About this task -> Below is a listing; transcribe it exactly but without any images.

───── Data section

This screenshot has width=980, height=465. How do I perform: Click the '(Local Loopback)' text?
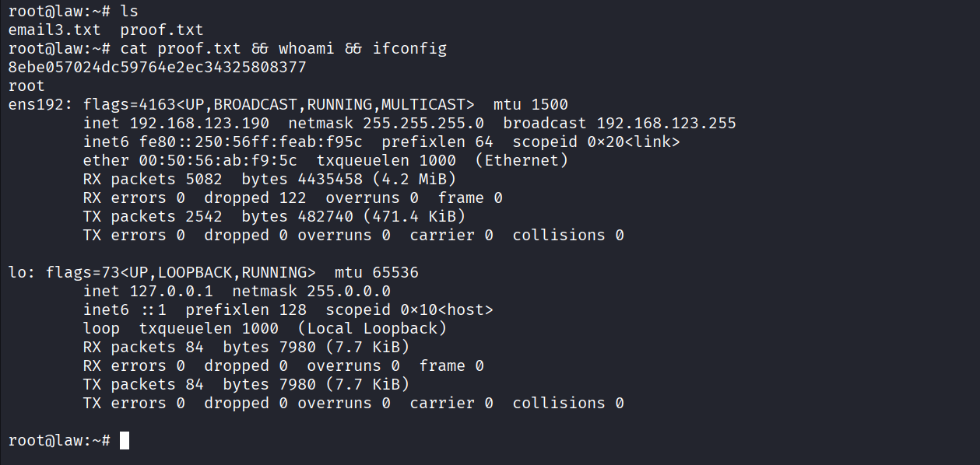(x=372, y=329)

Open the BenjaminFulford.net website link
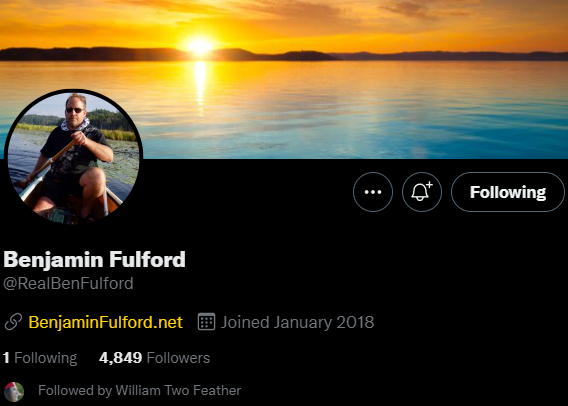pyautogui.click(x=105, y=322)
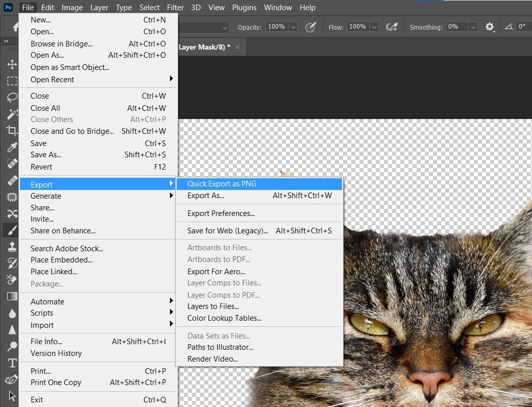The height and width of the screenshot is (407, 532).
Task: Select the Rectangular Marquee tool
Action: pos(12,81)
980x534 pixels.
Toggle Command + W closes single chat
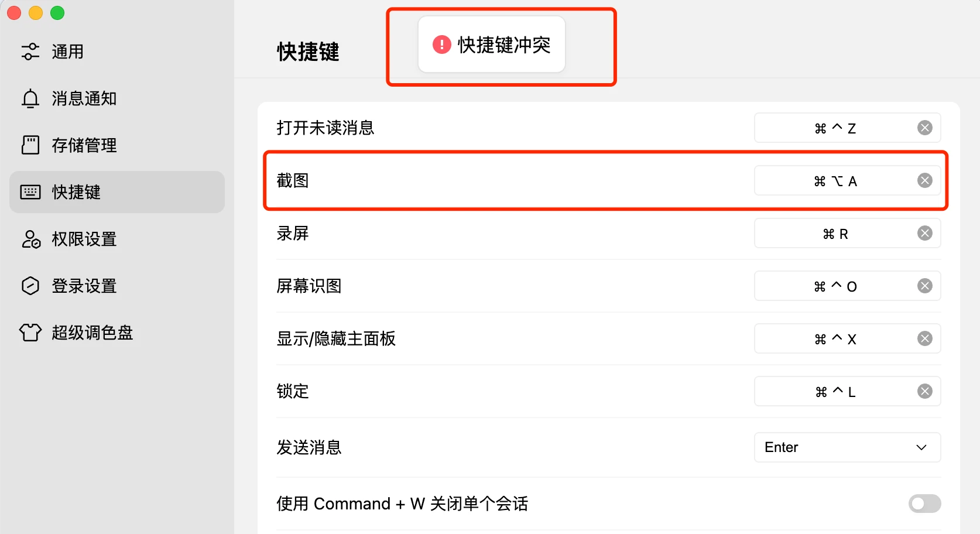924,504
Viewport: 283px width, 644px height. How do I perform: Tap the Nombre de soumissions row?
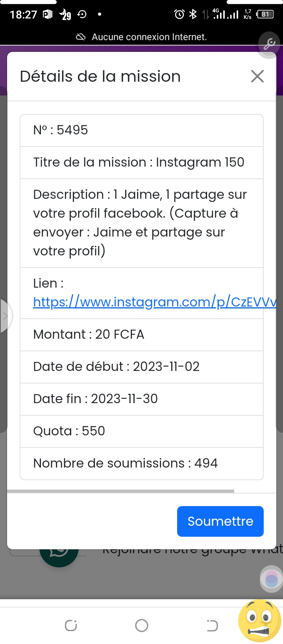(141, 463)
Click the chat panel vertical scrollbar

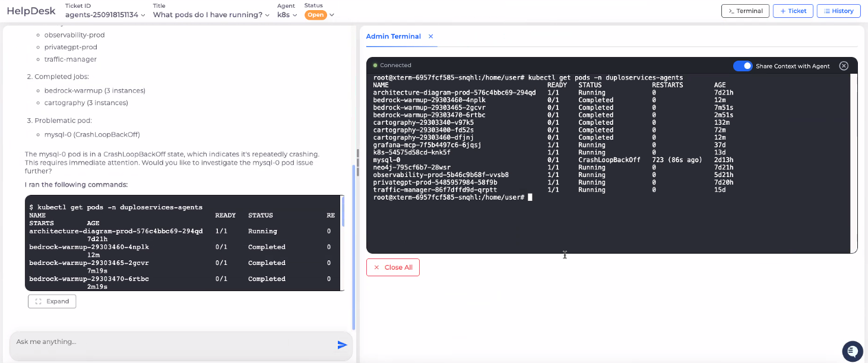coord(354,238)
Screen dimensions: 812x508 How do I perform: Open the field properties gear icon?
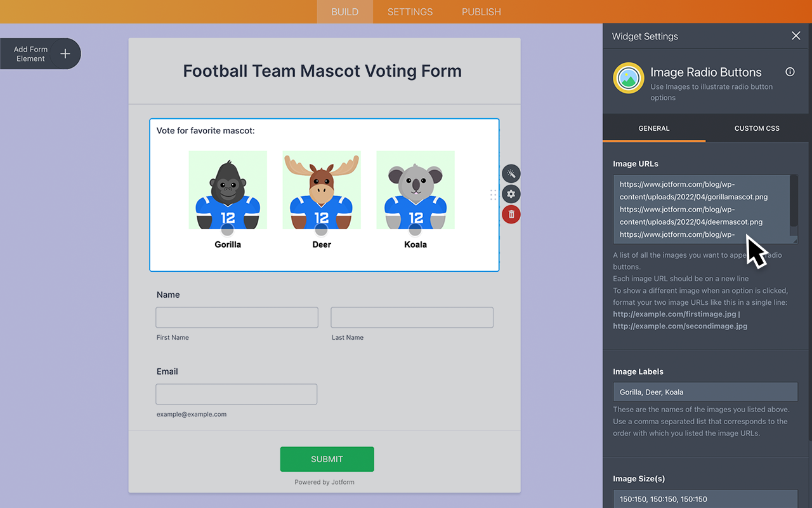(511, 194)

──────────

Response ->
This screenshot has width=980, height=465. How do I perform: Click the '(Local Loopback)' text?
(x=372, y=329)

Open the BenjaminFulford.net website link
pyautogui.click(x=105, y=322)
The height and width of the screenshot is (407, 532).
Task: Select the Rectangular Marquee tool
Action: pos(12,81)
980x534 pixels.
Toggle Command + W closes single chat
924,504
Viewport: 283px width, 644px height. How do I perform: Tap the Nombre de soumissions row?
(141, 463)
Click the chat panel vertical scrollbar

coord(354,238)
Screen dimensions: 812x508 How do I perform: Open the field properties gear icon?
(511, 194)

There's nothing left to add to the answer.